• Stated task:
Answer these questions from the article on the Georgia Aquarium window:
1. How long is the aquarium window at the Monterey Bay Aquarium?
2. Who is paying the $200 million construction cost of the Georgia Aquarium?
3. How thick will the Dubai window be?

# Window to offer wide view of aquarium life



## fish_doc (Jan 31, 2005)

In the hush-hush world of Georgia Aquarium secrets, benefactor Bernie Marcus is getting ready to unveil a transparent whopper.

No one at the still-under-construction downtown Atlanta fish tank, including Marcus, will talk about it, but the facility apparently will boast the biggest aquarium window in the United States and one of the biggest in the world.
The main window, considered the dominant, eye-popping feature of most public aquariums, will approach the size of the massive window at the Churaumi Aquarium in Okinawa, Japan, which measures about 74 feet long and is nearly three stories tall. That 2-foot-thick acrylic marvel weighs more than a quarter of a million pounds and can withstand 1.9 million pounds of pressure.

Currently, the biggest aquarium window in the United States is at the Monterey Bay Aquarium in California. It is 54 feet long, 15 feet tall and about 13 inches thick.

"The technology of acrylic windows has advanced so much since we opened in the 1980s that you can create a bigger expanse of unobstructed window," said Monterey spokesman Ken Peterson. "That can be a dramatic effect for people when you're trying to create a sense of what the ocean looks like."

The Nippura company, which constructed the Georgia Aquarium's window, has been sworn to secrecy by Marcus, the Home Depot co-founder who is footing the $200 million construction cost of the fish tank as a "thank you" to the people of Georgia. Marcus has tried to keep many of the aquarium's key features under wraps prior to its Nov. 23 opening.

Nippura, which is based in Japan, also built the Okinawa window and is now building an even larger window for an aquarium to be located in the Dubai Mall in the United Arab Emirates. The Dubai window will measure 108 feet by 27.5 feet and will be 30 inches thick. It will weigh 544,000 pounds and be able to withstand 4 million pounds of pressure, according to Nippura.

Nippura moves the giant windows to construction sites as smaller panels. Those panels are then bonded together to form the much larger main windows, which to the average aquarium visitor appear to be seamless.

"They [Dubai project managers] said, 'Which is the biggest in the world? We want ours to be bigger,' " recalled Anthony P. Vandenberg, who heads up Nippura's U.S. Operations. Vandenberg said Georgia Aquarium officials have forbidden him from talking specifically about the Atlanta window.

Bob Adams, who is overseeing the design and construction of the Dubai fish tank, identified the Okinawa window as currently the largest in the world and described the Georgia Aquarium as having a "slightly smaller window."

Georgia Aquarium officials declined to comment on their window, but they dismissed the idea that Dubai will have the biggest "aquarium window" on the planet.

"They're not an aquarium," said Georgia Aquarium spokeswoman Donna Fleishman. "They're a water park."

• Recorded information:
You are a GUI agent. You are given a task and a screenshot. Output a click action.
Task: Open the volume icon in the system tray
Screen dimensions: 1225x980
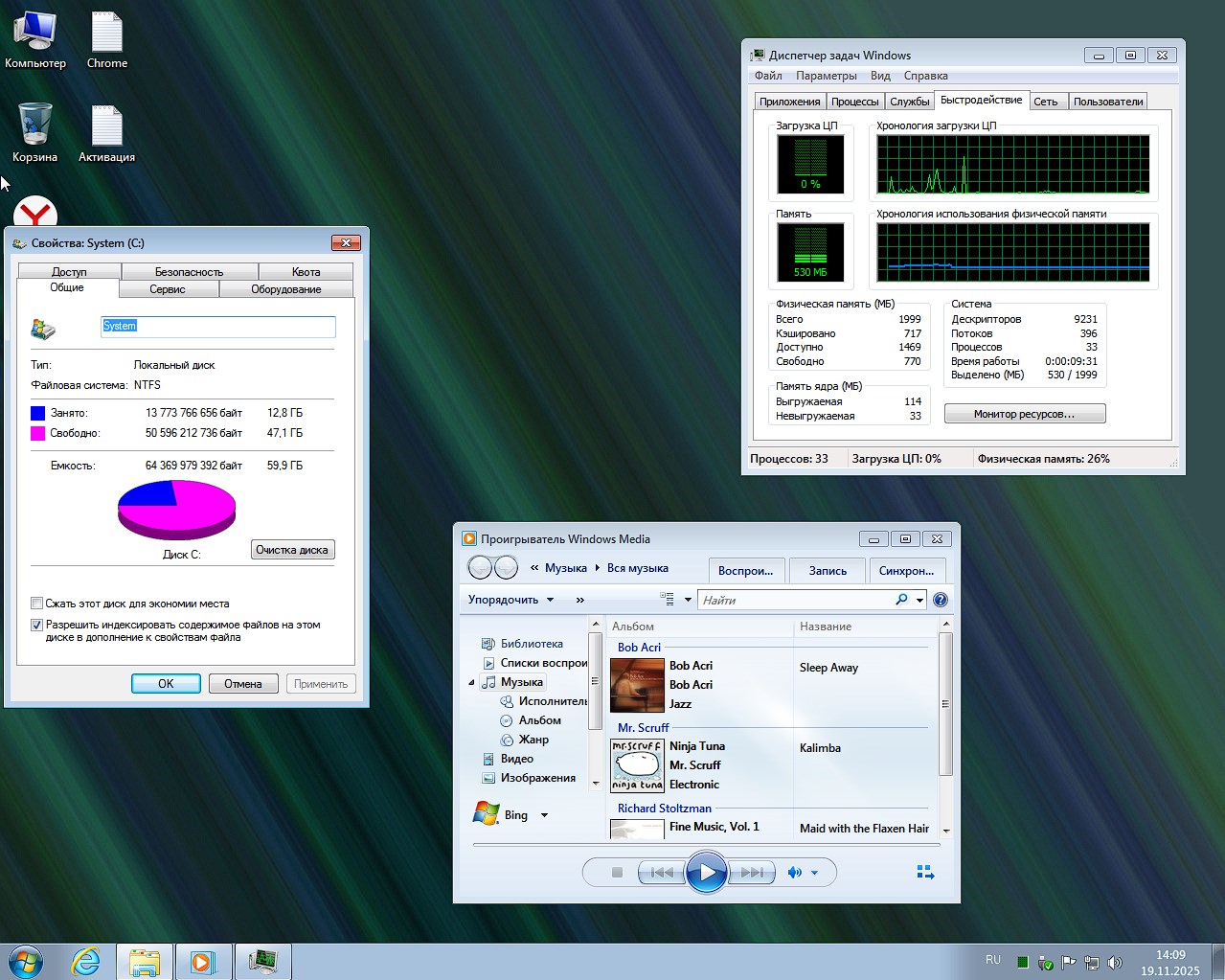click(x=1115, y=962)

• Expected answer:
1. 54 feet
2. Bernie Marcus
3. 30 inches